## What to work on
Copy nothing from the entries below except the lines from the one containing "Screenshot is 2344x1568." through the one containing "Rechtsextremer Blogger Yiannopoulos", and copy those exactly.
__________
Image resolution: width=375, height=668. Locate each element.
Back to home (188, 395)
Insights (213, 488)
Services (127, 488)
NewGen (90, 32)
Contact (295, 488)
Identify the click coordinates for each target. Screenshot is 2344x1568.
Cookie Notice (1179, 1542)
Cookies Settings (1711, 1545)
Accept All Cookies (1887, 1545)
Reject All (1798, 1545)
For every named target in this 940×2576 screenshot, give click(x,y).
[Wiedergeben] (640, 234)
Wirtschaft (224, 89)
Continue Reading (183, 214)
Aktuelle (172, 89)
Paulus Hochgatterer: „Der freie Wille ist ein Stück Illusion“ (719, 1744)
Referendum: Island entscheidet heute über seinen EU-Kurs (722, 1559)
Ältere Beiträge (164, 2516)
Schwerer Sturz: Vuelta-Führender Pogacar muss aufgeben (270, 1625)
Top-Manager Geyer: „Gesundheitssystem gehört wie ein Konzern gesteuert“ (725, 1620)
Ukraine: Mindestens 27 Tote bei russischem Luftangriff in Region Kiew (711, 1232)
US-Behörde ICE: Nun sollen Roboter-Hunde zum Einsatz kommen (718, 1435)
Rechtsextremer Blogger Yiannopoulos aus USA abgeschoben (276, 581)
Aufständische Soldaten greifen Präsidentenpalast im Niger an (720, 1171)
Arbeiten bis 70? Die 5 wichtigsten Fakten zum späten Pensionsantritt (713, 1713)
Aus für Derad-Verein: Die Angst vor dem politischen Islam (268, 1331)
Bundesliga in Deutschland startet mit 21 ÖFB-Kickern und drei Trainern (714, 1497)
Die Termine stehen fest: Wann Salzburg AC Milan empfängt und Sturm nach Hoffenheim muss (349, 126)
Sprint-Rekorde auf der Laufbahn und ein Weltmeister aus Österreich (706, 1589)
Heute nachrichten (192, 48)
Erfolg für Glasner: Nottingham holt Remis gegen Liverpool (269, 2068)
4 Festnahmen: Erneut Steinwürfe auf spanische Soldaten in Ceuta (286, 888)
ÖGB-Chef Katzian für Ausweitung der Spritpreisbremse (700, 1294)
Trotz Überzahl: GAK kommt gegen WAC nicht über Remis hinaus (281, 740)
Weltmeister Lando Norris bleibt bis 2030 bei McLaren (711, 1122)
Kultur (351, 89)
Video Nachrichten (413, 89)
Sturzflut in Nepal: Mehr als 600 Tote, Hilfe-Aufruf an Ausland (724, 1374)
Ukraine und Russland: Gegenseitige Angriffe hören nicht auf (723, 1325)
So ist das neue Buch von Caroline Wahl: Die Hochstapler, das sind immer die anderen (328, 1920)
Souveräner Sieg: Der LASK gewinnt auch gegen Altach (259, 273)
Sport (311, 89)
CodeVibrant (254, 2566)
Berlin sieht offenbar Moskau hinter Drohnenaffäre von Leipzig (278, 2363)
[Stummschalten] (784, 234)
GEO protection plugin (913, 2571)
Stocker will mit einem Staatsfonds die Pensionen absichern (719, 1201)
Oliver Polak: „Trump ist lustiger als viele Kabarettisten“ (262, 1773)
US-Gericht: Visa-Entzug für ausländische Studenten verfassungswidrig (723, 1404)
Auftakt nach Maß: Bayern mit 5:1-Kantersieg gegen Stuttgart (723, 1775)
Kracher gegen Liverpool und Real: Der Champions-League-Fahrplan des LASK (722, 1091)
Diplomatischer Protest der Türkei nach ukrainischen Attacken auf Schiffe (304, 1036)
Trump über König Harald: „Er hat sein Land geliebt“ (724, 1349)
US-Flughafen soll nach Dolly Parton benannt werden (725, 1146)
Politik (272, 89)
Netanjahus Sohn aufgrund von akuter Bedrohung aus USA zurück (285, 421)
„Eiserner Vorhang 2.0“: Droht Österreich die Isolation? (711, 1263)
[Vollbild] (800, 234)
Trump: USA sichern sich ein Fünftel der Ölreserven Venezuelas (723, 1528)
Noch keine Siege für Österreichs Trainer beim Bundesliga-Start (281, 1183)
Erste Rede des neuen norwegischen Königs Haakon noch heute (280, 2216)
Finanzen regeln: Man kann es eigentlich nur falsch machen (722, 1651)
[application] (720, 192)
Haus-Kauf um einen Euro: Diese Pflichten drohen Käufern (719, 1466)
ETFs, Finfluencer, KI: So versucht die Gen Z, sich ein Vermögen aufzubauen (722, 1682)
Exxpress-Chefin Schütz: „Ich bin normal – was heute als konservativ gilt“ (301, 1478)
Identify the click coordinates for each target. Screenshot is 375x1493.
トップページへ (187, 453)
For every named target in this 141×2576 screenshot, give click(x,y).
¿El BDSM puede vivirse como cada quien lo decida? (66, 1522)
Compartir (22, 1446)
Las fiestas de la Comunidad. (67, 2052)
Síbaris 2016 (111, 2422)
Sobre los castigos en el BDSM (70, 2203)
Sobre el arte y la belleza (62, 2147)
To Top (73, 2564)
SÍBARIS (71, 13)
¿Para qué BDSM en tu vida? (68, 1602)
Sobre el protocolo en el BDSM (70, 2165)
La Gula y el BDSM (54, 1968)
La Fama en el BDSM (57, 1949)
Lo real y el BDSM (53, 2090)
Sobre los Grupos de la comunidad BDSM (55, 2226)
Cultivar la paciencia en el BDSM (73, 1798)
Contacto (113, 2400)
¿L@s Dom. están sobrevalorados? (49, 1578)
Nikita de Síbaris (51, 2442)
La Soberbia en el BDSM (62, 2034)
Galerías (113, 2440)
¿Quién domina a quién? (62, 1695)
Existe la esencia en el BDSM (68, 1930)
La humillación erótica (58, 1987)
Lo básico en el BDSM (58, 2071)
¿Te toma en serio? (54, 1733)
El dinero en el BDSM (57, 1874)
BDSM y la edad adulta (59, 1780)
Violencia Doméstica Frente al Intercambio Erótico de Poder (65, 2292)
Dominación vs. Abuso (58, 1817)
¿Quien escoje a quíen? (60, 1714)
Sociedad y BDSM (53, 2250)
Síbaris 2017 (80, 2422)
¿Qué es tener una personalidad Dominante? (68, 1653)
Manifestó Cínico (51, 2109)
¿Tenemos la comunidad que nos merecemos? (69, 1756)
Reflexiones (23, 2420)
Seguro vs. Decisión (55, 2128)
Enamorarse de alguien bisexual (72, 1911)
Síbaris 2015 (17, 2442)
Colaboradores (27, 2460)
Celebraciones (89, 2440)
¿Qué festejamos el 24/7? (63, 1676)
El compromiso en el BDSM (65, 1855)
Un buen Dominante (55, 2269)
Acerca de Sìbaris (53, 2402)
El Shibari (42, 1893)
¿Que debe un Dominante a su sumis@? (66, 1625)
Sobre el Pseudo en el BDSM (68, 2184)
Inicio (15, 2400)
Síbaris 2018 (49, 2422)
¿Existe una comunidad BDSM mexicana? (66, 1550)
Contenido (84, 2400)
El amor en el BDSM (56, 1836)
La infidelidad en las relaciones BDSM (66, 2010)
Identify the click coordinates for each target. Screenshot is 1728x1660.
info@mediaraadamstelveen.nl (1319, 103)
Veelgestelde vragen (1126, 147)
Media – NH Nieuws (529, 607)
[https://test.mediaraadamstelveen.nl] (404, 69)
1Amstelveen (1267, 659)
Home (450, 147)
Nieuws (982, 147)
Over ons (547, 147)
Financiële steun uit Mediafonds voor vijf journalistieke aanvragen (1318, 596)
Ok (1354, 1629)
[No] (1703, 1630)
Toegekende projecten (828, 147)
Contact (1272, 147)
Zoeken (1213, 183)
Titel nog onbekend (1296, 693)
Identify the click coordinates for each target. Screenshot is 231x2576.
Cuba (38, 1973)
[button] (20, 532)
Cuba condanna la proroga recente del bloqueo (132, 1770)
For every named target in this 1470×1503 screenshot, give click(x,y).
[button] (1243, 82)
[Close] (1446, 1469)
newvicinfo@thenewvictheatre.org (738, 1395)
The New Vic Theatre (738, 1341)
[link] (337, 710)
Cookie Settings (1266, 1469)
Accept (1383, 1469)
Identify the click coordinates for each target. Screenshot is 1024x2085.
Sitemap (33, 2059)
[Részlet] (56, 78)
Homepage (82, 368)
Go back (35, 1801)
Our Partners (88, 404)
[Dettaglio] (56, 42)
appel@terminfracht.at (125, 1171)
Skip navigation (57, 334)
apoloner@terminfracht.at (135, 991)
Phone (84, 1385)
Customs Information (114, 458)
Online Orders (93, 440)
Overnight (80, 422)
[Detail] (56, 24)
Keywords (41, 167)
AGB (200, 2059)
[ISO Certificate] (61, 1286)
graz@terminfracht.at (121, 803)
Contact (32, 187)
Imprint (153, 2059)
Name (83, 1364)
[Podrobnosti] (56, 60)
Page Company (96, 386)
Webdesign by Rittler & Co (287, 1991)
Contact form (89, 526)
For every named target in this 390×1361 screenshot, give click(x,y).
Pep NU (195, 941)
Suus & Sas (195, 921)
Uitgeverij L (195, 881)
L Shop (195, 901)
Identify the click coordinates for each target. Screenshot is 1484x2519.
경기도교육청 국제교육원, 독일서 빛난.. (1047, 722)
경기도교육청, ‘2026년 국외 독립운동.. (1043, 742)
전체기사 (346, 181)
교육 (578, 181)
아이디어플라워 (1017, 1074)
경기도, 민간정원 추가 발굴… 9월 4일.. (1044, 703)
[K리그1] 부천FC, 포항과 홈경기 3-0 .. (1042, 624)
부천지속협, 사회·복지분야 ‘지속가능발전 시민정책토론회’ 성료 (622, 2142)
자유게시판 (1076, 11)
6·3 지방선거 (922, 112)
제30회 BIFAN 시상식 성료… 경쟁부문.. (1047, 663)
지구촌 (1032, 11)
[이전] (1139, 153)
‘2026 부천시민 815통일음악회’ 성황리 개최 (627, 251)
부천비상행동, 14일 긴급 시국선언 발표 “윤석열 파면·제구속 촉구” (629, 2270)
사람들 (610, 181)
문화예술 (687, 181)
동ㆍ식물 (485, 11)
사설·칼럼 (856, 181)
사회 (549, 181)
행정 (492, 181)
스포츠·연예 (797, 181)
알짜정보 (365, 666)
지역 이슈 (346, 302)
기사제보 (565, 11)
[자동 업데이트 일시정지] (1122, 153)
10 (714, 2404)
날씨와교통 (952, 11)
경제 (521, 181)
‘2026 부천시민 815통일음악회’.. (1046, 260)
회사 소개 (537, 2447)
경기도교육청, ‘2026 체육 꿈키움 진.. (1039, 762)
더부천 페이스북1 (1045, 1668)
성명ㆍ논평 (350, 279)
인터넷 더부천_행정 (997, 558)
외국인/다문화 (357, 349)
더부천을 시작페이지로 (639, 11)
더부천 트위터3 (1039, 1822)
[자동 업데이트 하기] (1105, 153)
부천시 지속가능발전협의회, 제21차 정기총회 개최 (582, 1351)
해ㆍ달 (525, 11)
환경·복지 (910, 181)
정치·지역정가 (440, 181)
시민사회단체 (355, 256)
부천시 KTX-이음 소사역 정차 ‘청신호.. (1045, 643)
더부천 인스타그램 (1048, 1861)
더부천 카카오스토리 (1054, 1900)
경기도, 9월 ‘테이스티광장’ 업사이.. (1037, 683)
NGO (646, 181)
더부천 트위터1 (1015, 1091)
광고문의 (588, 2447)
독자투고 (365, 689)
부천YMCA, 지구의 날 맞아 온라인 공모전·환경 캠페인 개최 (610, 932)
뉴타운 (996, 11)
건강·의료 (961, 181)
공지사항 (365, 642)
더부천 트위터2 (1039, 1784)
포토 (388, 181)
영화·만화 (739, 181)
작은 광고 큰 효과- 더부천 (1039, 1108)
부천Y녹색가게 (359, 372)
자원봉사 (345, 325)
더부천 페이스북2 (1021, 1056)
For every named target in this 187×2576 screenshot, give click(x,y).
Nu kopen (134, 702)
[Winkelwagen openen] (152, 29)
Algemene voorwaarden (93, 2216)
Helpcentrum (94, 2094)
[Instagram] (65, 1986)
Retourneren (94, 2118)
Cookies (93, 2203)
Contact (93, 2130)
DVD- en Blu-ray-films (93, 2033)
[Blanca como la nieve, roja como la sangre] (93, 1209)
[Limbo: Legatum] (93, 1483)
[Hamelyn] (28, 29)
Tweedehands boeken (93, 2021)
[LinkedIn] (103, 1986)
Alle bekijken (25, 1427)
__________
## Solution for this problem
Identify the click coordinates for each target. Screenshot is 2344x1568.
Cookie Notice (1179, 1542)
Cookies Settings (1711, 1545)
Accept All Cookies (1887, 1545)
Reject All (1798, 1545)
For every named target in this 940×2576 screenshot, give click(x,y).
[Wiedergeben] (640, 234)
Wirtschaft (224, 89)
Continue Reading (183, 214)
Aktuelle (172, 89)
Paulus Hochgatterer: „Der freie Wille ist ein Stück Illusion“ (719, 1744)
Referendum: Island entscheidet heute über seinen EU-Kurs (722, 1559)
Ältere Beiträge (164, 2516)
Schwerer Sturz: Vuelta-Führender Pogacar muss aufgeben (270, 1625)
Top-Manager Geyer: „Gesundheitssystem gehört wie ein Konzern gesteuert“ (725, 1620)
Ukraine: Mindestens 27 Tote bei russischem Luftangriff in Region Kiew (711, 1232)
US-Behörde ICE: Nun sollen Roboter-Hunde zum Einsatz kommen (718, 1435)
Rechtsextremer Blogger Yiannopoulos aus USA abgeschoben (276, 581)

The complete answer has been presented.